### What to do:
Format the entries from the line containing "Click on August 20 cell" through the final line of the entries, inclusive, as a JSON list of strings with one string per line and no blank lines. Leave the pictures out of your answer.
══ Data entries
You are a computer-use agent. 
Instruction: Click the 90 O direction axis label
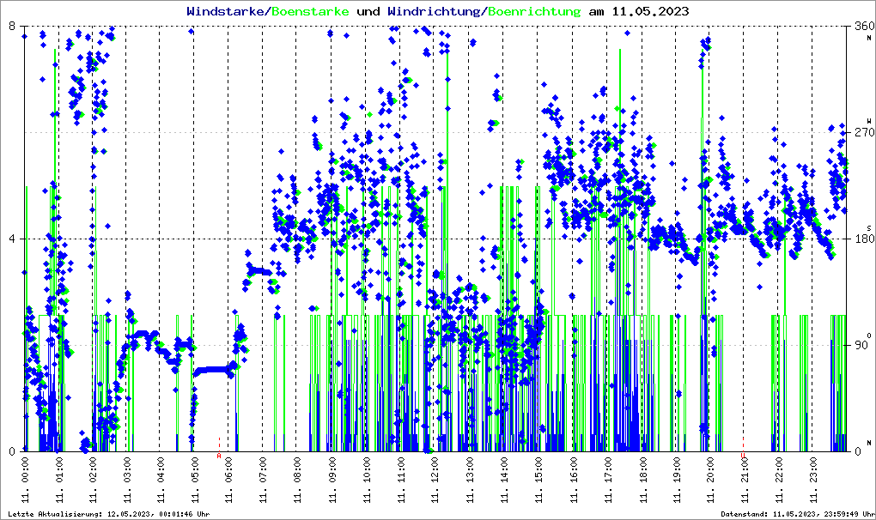tap(861, 346)
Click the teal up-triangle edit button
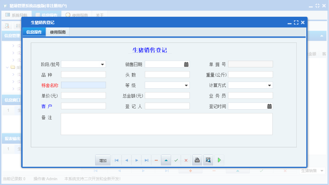 coord(166,160)
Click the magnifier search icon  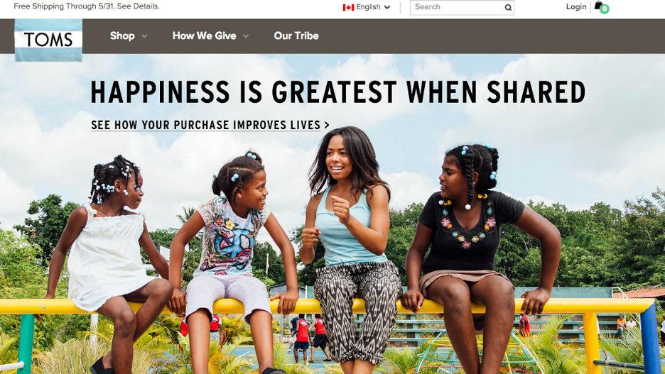point(508,7)
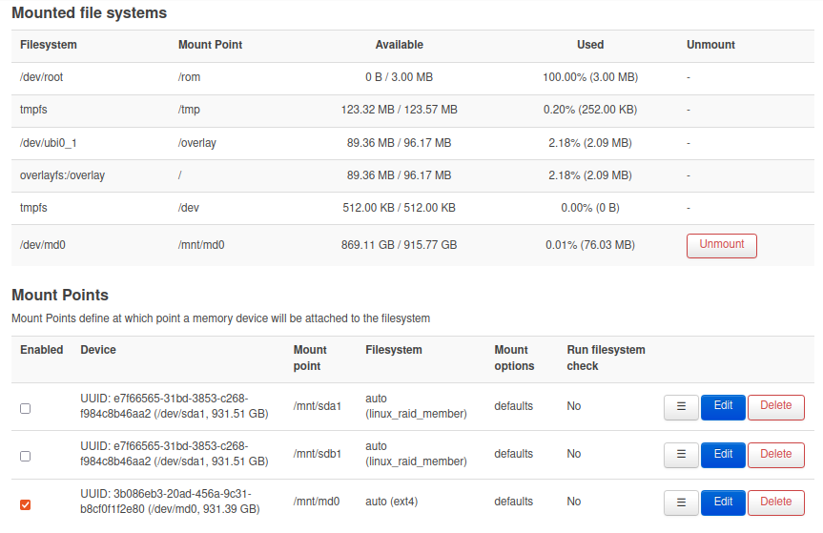Click the reorder handle for /mnt/md0 row
The width and height of the screenshot is (823, 533).
coord(681,502)
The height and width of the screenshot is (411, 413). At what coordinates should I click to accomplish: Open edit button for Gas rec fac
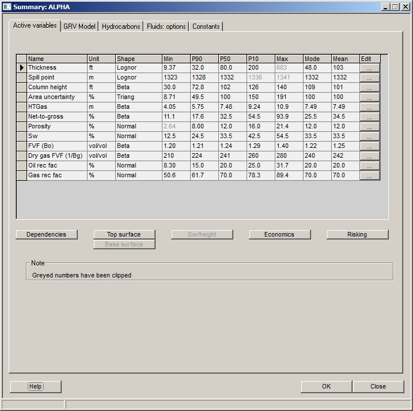(370, 176)
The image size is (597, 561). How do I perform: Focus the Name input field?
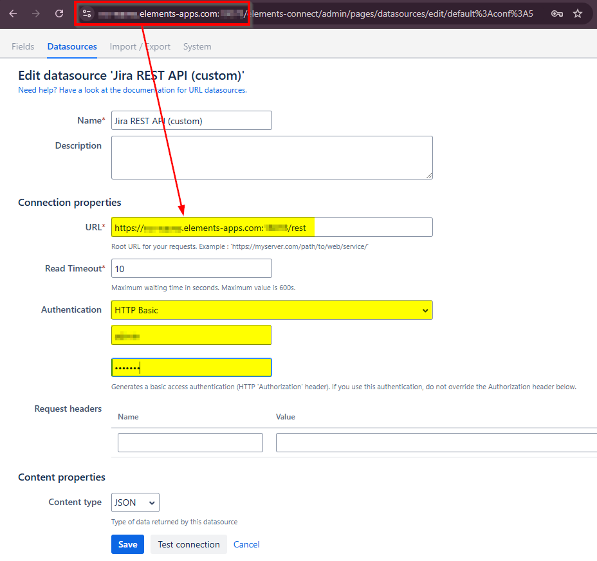[191, 120]
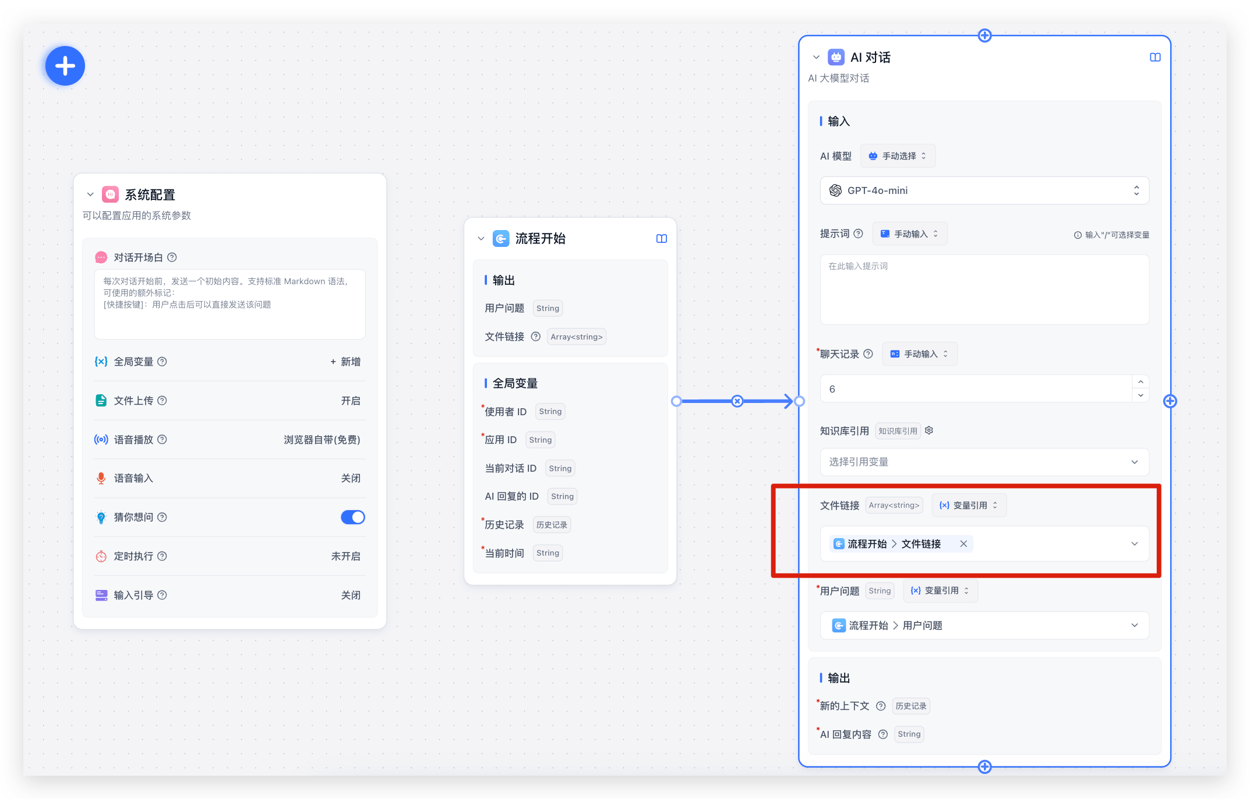Image resolution: width=1250 pixels, height=799 pixels.
Task: Click the 知识库引用 settings gear icon
Action: [x=929, y=430]
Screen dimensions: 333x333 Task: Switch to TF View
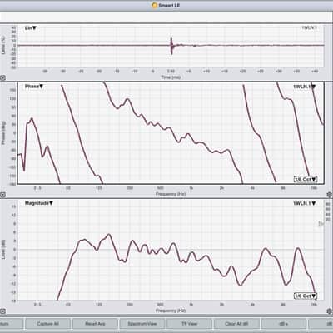point(189,324)

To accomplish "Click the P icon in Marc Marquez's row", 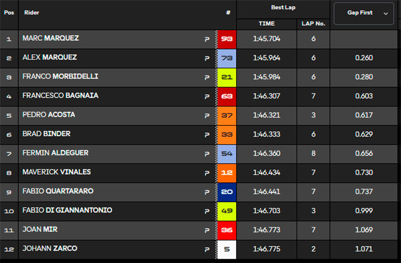I will 207,39.

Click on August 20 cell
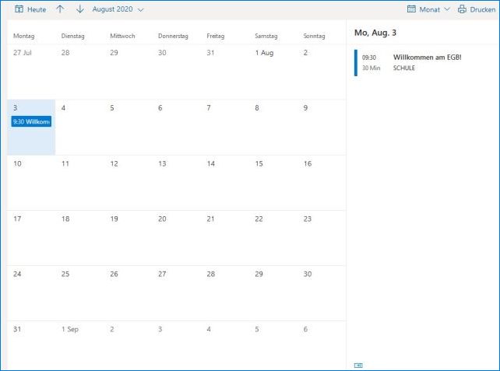click(177, 238)
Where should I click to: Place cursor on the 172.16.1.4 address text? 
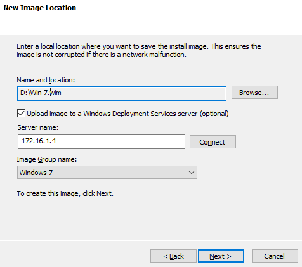39,141
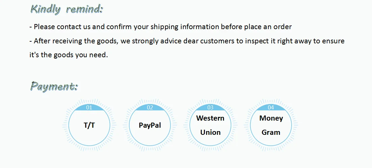Click the "Please contact us" reminder line
Viewport: 372px width, 168px height.
160,27
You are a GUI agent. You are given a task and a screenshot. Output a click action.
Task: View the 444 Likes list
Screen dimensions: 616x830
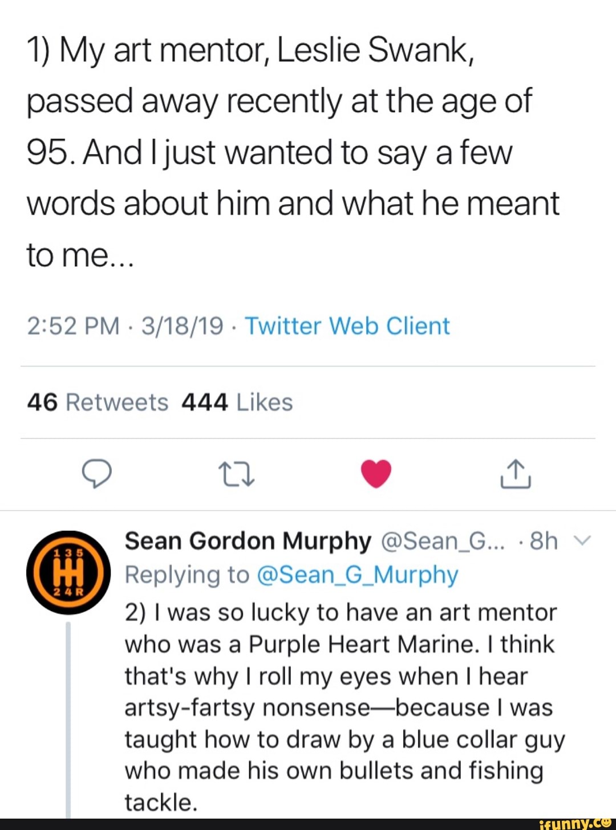pyautogui.click(x=237, y=402)
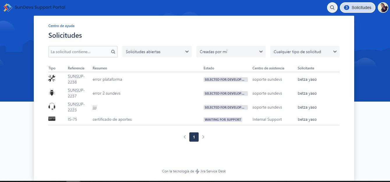Click the wrench tools icon for SUNSUP-2238
The width and height of the screenshot is (390, 182).
pyautogui.click(x=52, y=78)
════
### Answer to the task:
[
  "Click on August 20 cell",
  "click(177, 238)",
  "Where should I click to: Place cursor on the 172.16.1.4 address text? ",
  "39,141",
  "Click the \"Please contact us\" reminder line",
  "Viewport: 372px width, 168px height.",
  "160,27",
  "You are a GUI agent. You are given a task and a screenshot. Output a click action.",
  "Task: View the 444 Likes list",
  "Screen dimensions: 616x830",
  "pyautogui.click(x=237, y=402)",
  "Click the wrench tools icon for SUNSUP-2238",
  "The width and height of the screenshot is (390, 182).",
  "pyautogui.click(x=52, y=78)"
]